Les réactions ont été variées. Vous avez
vous-même défendu la "SRG SSR idée suisse"
contre les reproches qui lui étaient faits lors d'une conférence
de presse le 2 juillet dernier. Nous aimerions commenter votre exposé
à cette conférence de presse.
D'après votre enquête " Quote-part de musique suisse
dans la musique diffusée ", du 27.5 au 2.6.02, la part de
la musique suisse à la SR DRS s'élevait à 19%.
Or, cette enquête portant sur une semaine ne peut pas être
considérée comme représentative. Il n'y a aucune
raison de mettre en doute l'évolution sur le long terme que nous
avons mise en évidence en nous basant sur les données
de la SUISA de 1989 à 2000, et ce d'autant moins que les chiffres
de la SUISA pour 2001 confirment que la musique indigène se maintient
à un bas niveau dans vos programmes radio.

Le cas de la radio DRS3, qui en 2001 comptait une quote-part de musique
suisse de 3,9% seulement (d'après les chiffres de la SUISA) est
particulièrement inquiétant. Vous frisez le cynisme lorsque
vous dites que la hausse de la quote-part de musique suisse de 5,5%
(avril 2001 d'après les chiffres de la SSR) à 6,5% (mai
2002 d'après les chiffres de la SSR) est "l'expression de
notre engagement économique de renforcer ultérieurement
l'élément suisse dans nos programmes". Si l'engagement
économique se développe à ce rythme-là,
il faudra des décennies pour que la DRS3 joue une proportion
satisfaisante de musique indigène.
Qui nous garantit que cette quote-part ne sera pas encore réduite
d'ici quelques années ? Les concepts, comme chacun sait, changent
souvent. Nous demandons dès lors une solution acceptable dans
la nouvelle LRTV qui règle une fois pour toutes cette question
fort déplaisante. Cela ne veut pas dire que nous ne sommes pas
favorables aux émissions spéciales sur la création
musicale suisse que vous mentionnez.
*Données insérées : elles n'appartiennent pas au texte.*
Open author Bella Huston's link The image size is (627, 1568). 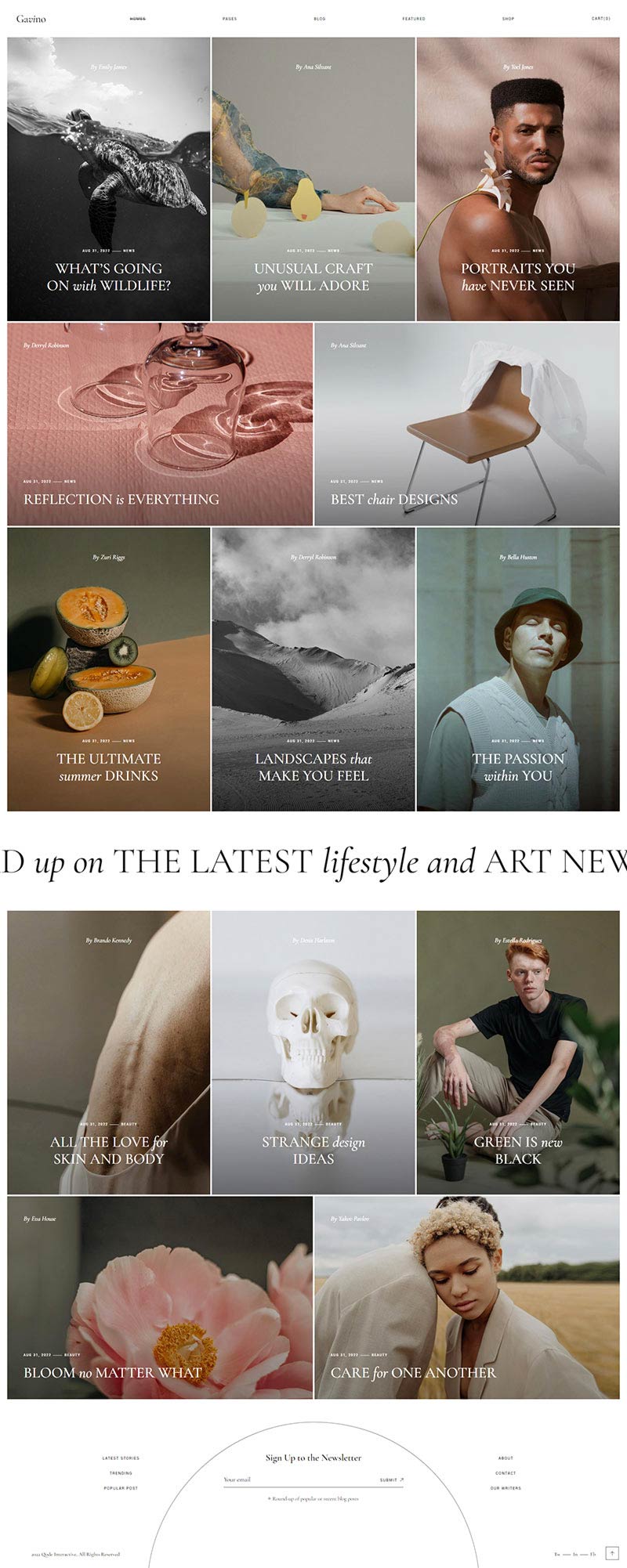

Bien qu'appréciées
par la scène musicale suisse, ces émissions ne peuvent
prétendre remplacer la prise en compte appropriée de la
musique suisse dans le programme musical quotidien.
Aucune solution contraignante n'est apparue lors des rencontres qui
ont eu lieu jusqu'ici. Il faudrait, par exemple, définir ensemble
le rapport qui devrait exister entre la diffusion de musique et les
prestations d'information. Nous sommes prêts à discuter
de cette question tout comme d'autres sujets.
Avec mes salutations les meilleures
Association "idée suisse - nous voulons entendre des faits"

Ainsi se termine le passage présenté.